Tip: If you set up the tunnel and you get a message saying that the local port is already in use, find out what’s using it: in this case, you’d run:
sudo lsof -i tcp:3128
That should get you info about what’s running. Kill it and then start the tunnel again. Unless you decide that you don’t want to kill it, in which case, you’d change the local bind to a different port. It doesn’t matter a whit to either SSH or Squid.
Setting up Firefox
Now things are easy. You’ve got Squid running on the remote server. You’ve got an SSH tunnel connecting you to it. Now just tell Firefox where to look. In Firefox select Edit -> Preferences -> Network -> Connection Settings. Tick the radio button marked, ‘Manual Proxy Configuration’, type E’127.0.0.1’ in the HTTP Proxy box and ‘3128’ (or whatever) into the Port box, click OK, then Close. Now type http://www.google.com into your URL bar and see what happens. With luck, you’ll get taken to Google.

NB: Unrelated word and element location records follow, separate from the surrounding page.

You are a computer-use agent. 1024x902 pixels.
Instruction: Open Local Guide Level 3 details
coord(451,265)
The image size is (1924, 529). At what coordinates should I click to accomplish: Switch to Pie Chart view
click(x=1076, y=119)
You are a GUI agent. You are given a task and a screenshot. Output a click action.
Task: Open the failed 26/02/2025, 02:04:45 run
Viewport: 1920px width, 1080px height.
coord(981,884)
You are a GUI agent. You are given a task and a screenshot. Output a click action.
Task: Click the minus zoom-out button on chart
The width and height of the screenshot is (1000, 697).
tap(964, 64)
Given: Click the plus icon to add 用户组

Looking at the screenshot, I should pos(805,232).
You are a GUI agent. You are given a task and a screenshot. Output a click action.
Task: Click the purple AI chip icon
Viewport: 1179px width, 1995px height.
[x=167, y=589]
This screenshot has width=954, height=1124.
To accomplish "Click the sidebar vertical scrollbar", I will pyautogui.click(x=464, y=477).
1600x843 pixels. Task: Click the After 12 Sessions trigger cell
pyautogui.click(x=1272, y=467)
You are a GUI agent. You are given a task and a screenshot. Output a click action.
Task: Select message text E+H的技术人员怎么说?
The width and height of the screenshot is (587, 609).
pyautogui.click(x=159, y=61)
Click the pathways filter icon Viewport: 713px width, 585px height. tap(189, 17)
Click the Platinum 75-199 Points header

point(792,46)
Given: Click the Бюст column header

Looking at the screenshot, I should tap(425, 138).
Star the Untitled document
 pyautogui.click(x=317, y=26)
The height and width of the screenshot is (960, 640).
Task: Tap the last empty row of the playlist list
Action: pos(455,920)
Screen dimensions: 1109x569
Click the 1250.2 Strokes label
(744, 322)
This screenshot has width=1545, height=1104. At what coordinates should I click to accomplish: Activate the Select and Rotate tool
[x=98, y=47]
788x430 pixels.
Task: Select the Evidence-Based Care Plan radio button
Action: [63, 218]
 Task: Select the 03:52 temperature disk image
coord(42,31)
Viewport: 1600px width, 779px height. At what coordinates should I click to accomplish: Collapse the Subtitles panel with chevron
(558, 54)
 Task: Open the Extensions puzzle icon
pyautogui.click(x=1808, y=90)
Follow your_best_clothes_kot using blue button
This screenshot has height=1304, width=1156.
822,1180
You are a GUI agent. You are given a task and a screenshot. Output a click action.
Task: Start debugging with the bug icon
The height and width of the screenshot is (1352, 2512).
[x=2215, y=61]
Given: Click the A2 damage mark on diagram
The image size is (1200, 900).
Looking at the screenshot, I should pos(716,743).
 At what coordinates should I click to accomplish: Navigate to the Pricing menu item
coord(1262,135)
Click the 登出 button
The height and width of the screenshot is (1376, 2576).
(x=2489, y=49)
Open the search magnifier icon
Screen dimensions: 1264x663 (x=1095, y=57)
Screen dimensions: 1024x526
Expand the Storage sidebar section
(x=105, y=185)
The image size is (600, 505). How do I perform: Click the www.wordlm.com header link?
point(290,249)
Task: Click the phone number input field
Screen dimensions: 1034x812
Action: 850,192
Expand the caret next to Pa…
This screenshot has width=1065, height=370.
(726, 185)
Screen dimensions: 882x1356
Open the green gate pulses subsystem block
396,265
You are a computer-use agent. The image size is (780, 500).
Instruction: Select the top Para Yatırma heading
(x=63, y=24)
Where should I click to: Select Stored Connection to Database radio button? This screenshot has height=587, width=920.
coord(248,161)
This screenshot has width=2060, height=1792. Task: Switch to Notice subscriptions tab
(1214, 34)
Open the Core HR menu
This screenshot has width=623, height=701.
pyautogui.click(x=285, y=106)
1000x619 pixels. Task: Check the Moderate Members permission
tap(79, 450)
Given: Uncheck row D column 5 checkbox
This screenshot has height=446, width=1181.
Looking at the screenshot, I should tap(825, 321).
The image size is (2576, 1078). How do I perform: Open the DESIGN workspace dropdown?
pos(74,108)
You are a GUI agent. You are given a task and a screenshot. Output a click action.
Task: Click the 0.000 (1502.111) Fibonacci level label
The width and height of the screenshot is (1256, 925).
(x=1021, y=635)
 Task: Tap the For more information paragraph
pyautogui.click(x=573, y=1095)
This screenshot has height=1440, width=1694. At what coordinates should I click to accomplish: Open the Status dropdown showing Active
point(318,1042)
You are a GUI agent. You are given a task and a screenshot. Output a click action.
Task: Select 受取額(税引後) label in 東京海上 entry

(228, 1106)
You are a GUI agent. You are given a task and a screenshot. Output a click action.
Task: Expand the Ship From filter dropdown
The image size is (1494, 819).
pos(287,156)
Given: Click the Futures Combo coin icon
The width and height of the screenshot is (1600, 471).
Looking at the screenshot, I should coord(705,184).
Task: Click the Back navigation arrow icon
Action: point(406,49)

To make sure you’re actually using the proxy, SSH into the Squid server box, and look at the tail of /var/log/squid/store.log. You should see something about google. To watch it change in near real time, do:
tail -f /var/log/squid/store.log
And surf to another location.
Web surfing in hotels or coffee shops is nasty stuff. This is one way to add a modicum of privacy to your activities at no cost but your time. Of course, corporate firewall requirements might require some modification to the tunnel commands to get out to your server, but shouldn’t present too much trouble. But beware – an entire industry exists which seeks to discover people engaged in just that kind of activity, which is certainly against your corporate access policy.